Ishq Click is a 2016 Indian Hindi-language romantic film, directed by Anil Balani and produced by Ajay Jaiswal and Satish Tripathi. It stars Adhyayan Suman and Sara Loren. The film is based on the life of a supermodel from Darjeeling who struggles very hard to become a top model and a photographer who helps her in her struggle.

== Plot ==
In Darjeeling, a girl, Sophie Dias (Sara Loren), struggles too hard to become a top supermodel, and during her struggle, she meets a photographer, Aditya Vardhan (Adhyayan Suman), who helps her throughout her efforts and also falls in love with her. The movie was released on 22 July 2016 and the promotion of the movie is done by Vedant Kumar Mishra Shamrock Communications.

==Cast==

- Adhyayan Suman as Aditya Vardhan (Protagonist Lead)
- Sara Loren as Sophie Dias Vardhan (Protagonist Lead)
- Sanjay Gurbaxani as Indra Sengupta
- Keshav Arora as Dr.
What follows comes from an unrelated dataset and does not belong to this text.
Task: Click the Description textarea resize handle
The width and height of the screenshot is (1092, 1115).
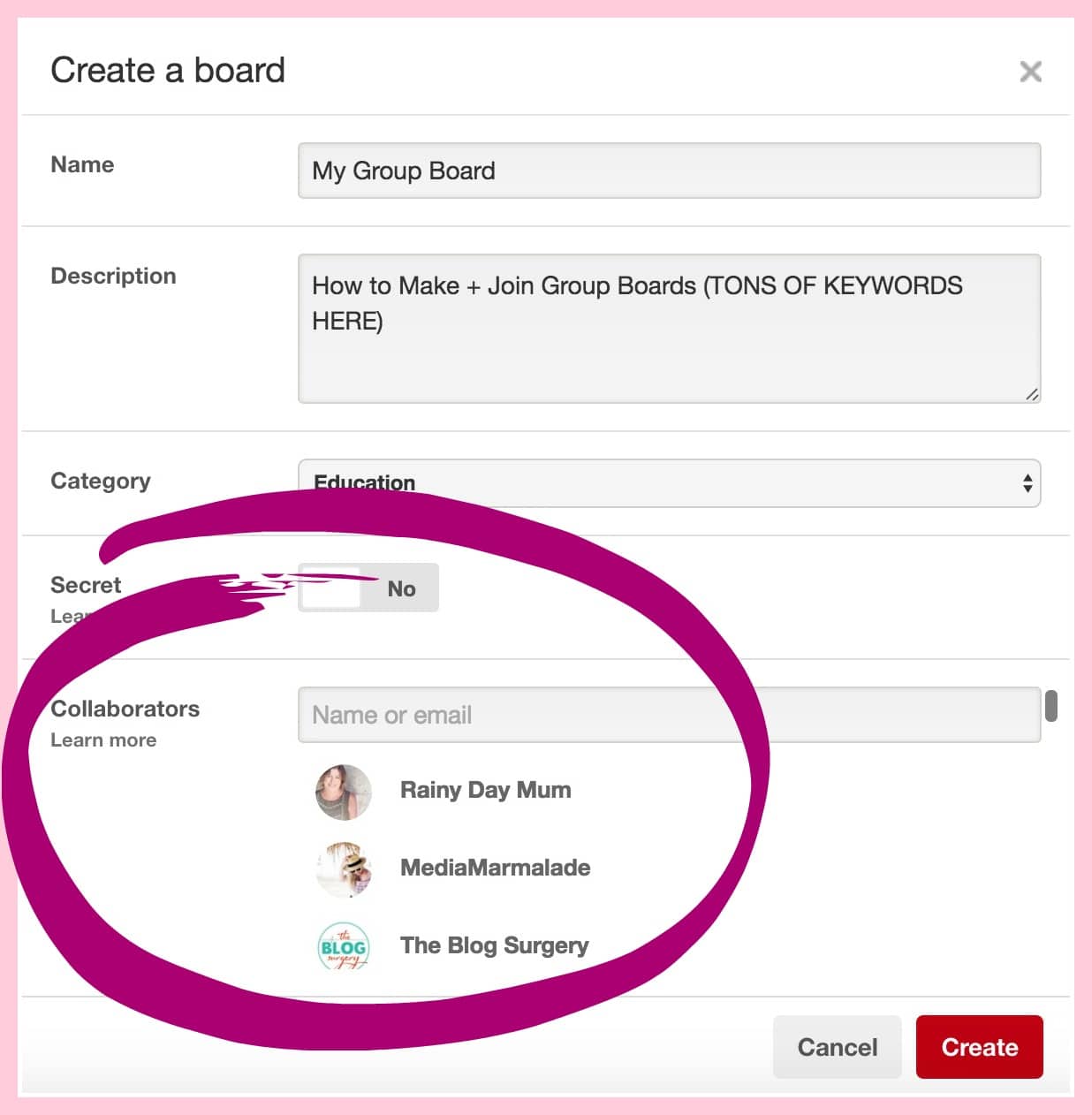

Tushar
- Sanskkriti Jain as Era Sengupta
- Raj Premi as Inspector Kadam
- Manas Srivastava as Advocate Manchandani
- Anjali Rana as Advocate Smita
- Sarita Patil as Nun
- Trilok Bhatia as Priest
- Yash Jaiswal

==Soundtrack==

The soundtrack singers included Ankit Tiwari, Mohammed Irfan, Nakash Aziz, Neeti Mohan, Amanat Ali Khan, Shalmali Kholgade, Hricha Narayan, Anamika Singh and Ajay Jaiswal.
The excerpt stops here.